Sin embargo, sentado, como pienso queda claro, que la responsabilidad social de la empresa es crear riqueza, generar rentas que, finalmente, hagan aparecer, en la mayor medida posible, el beneficio para los accionistas, ello no quiere decir que el empresario no pueda, o tal deba, abordar otra clase de preocupaciones. Todo lo contrario. La primera de ellas es la encaminada a la realización personal de todos y cada uno de los individuos que en la empresa trabajan, atendiendo, en terminología de Juan Pablo II, tanto o más a la vertiente subjetiva del trabajo que a su vertiente objetiva. Y esto incluso por razones económicas -que no dejan de ser sociales- ya que, a la larga, sin la satisfacción en el trabajo de las personas que integran la empresa, ésta tiene comprometido el futuro.
Al lado de esta esencial preocupación ética, están las que se refieren no sólo a la obligación de no perjudicar el ambiente en que se desarrolla la actividad empresarial, sino, además, a la necesidad de devolver, de alguna manera, a la sociedad en general parte por lo menos de lo que el entorno en que la empresa se mueve le proporciona. Se trata de la preocupación que, para simplificar, podríamos llamar de mecenazgo y que, naturalmente, también está relacionada con la capacidad de la empresa para generar riqueza, ya que sin beneficios no hay mecenazgo posible.
Por lo general, la cuantía destinada a la labor de mecenazgo de la empresa, con cargo a la explotación, quedará agotada con el porcentaje de la base imponible que las administraciones fiscales permiten deducir de la misma en concepto de liberalidades. Ir más allá supone, de hecho, donar beneficios que son del accionista y han pagado impuestos. Puede, desde luego, hacerse, en cuantía razonable, pero parece obligado que los accionistas sean informados de ello, cuando, en la memoria u otros documentos, los responsables de la gestión rinden cuenta de su cometido. Es prácticamente seguro que los accionistas accederán gustosos a esta decisión altruista si beneficio y dividendos son satisfactorios para ellos. Con lo cual, una vez más, se comprueba que la función social de la empresa se potencia, con estas adicionales actuaciones desinteresadas, en la misma medida que el beneficio se incrementa. Además, nada se opone a que la dirección proponga al Consejo de Administración, y éste lo apruebe, que una parte, mayor o menor, de la remuneración que estatutariamente le corresponde, sea empleada en actividades en pro de la sociedad en general, o de determinados sectores de la misma, directamente o mediante la creación y dotación de fundaciones o entidades con finalidad no lucrativa. Es una adecuada manera que la empresa tiene a su alcance de inducir a un cierto número de personas vinculadas a la misma, al ejercicio colectivo de la solidaridad, sumándose a las acciones generosas de innumerables particulares anónimos.

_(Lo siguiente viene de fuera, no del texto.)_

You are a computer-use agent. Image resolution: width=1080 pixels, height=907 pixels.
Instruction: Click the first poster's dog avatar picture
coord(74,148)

Generosidad que no tiene nada que ver, por supuesto, con la generosidad de que se llenan la boca los partidarios de las "razones del corazón" cuando piden que el Estado y, también, las empresas -es decir, los otros- atiendan generosamente a las necesidades de ciertos sectores de la población, quedando ellos de esta forma exonerados de cualquier generosidad personal que imponga sacrificio. Esta generosidad personal -virtud moral- de que está llena la historia de la humanidad, es la que la empresa en la última etapa de sus responsabilidades con la sociedad, puede estimular en las personas privadas que ocupan lugares destacados en su estructura, descubriéndoles necesidades de todo orden -ya que no siempre las materiales son las más importantes- y ofreciéndoles cauces idóneos para satisfacerlas.